■ EXERCISE BRIEF: Each entry below needs to be reproduced exactly as given.

■ INPUT:
◇ ◇ ◇ ◇ ◇ ◇ ◇
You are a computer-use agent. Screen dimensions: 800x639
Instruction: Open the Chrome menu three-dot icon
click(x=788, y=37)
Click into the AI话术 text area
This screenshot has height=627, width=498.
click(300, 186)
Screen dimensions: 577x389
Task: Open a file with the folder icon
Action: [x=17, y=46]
◇ ◇ ◇ ◇ ◇ ◇ ◇
■ RESULT FOR THIS TASK:
You are a computer-use agent. Screen dimensions: 800x639
Instruction: Open the Chrome menu three-dot icon
click(x=788, y=37)
Click into the AI话术 text area
This screenshot has height=627, width=498.
click(300, 186)
Screen dimensions: 577x389
Task: Open a file with the folder icon
Action: [x=17, y=46]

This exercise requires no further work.